In 2005, with the retirement of long-time radio veteran and morning host Ron Chapman, KLUV hired noted Dallas news personality Jody Dean as his replacement. On October 25, 2010, Jody Dean and the Morning Team started simulcasting the show on then co-owned KTXA. In January 2013, Jody Dean and the Morning Team was downsized to just Jody Dean and Rebekah Black, later adding David Rancken. Jody would retire five years later, and was replaced by Jeff Miles and was shortly named Miles in the Morning. Dean later worked at a local service in Dallas.

Dallas-Fort Worth's Christmas station
KLUV's sister station, then-adult contemporary KVIL (103.7 FM), would usually flip to Christmas music from mid-November to the day after Christmas Day for many years until 2013, when the station shifted to a Hot AC format in May that year. Therefore, the Christmas music format moved to KLUV and began on November 15, 2013. For 2014, the Christmas format began on November 13 and ended at midnight on December 29. From 2013 until Christmas night in 2017, KLUV had simulcast its Christmas music on sister TV station KTXA during that station's annual Yule Log special, which runs from the evening of Christmas Eve to Christmas Day.

When the station first began airing all-Christmas, there had been rumors that KLUV would drop its longtime classic hits format on December 26, 2013 to become a Top 40/CHR station as "Amp Radio 98.7". CBS stated that there were no plans to change KLUV's format, with the station remaining classic hits. This format change was highly unlikely anyway, because the CHR format was already being heard on KHKS, KLIF-FM, and later on KVIL, who would rebrand as "AMP 103.7" in January 2017. In November 2016, KDGE (formerly known as alternative "102.1 The Edge") also switched to Christmas music after the station was relaunched as mainstream adult contemporary "Star 102.1". (KVIL itself shifted to alternative a year later.)

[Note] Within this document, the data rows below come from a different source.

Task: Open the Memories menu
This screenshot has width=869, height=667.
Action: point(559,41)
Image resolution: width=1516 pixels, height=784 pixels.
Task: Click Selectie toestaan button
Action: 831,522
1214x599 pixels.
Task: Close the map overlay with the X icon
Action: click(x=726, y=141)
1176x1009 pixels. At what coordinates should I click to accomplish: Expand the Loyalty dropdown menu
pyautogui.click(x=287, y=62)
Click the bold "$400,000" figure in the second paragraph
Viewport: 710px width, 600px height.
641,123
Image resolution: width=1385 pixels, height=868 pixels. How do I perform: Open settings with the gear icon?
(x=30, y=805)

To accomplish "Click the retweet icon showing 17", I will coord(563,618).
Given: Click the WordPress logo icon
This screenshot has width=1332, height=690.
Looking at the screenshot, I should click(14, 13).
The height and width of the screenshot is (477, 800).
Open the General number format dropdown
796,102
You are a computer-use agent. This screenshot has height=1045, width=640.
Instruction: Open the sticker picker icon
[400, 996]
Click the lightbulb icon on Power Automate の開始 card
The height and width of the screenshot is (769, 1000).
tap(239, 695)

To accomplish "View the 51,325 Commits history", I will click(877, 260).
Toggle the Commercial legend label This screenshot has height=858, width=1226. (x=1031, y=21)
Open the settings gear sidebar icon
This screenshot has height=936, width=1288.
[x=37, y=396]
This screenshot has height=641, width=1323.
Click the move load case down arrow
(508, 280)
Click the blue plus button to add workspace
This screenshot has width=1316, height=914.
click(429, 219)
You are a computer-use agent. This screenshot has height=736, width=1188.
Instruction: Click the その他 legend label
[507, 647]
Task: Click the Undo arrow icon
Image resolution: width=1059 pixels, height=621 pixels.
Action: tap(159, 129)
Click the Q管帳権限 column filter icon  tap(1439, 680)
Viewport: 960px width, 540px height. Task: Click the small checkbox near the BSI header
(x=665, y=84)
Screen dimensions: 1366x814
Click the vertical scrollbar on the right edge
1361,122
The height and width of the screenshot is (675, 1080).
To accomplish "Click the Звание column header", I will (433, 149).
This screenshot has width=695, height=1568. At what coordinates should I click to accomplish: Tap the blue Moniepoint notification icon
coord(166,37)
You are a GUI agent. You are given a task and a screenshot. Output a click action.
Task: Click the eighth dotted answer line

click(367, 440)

Starting in November 2019, KLUV began playing Christmas music on its HD3 sub-channel with a wider playlist than heard previously on KLUV's main signal.  The main channel did not switch to all-Christmas music, continuing its classic hits format through December, but playing some occasional Christmas songs in its regular playlist.

Entercom era 
On February 2, 2017, CBS Radio announced it would merge with Entercom (now known as Audacy, Inc.). The merger was approved on November 9, 2017, and was consummated on November 17.

In early 2017, KLUV added in music from the 1990s by artists such as Sheryl Crow and UB40, while gradually phasing out music from the 1960s.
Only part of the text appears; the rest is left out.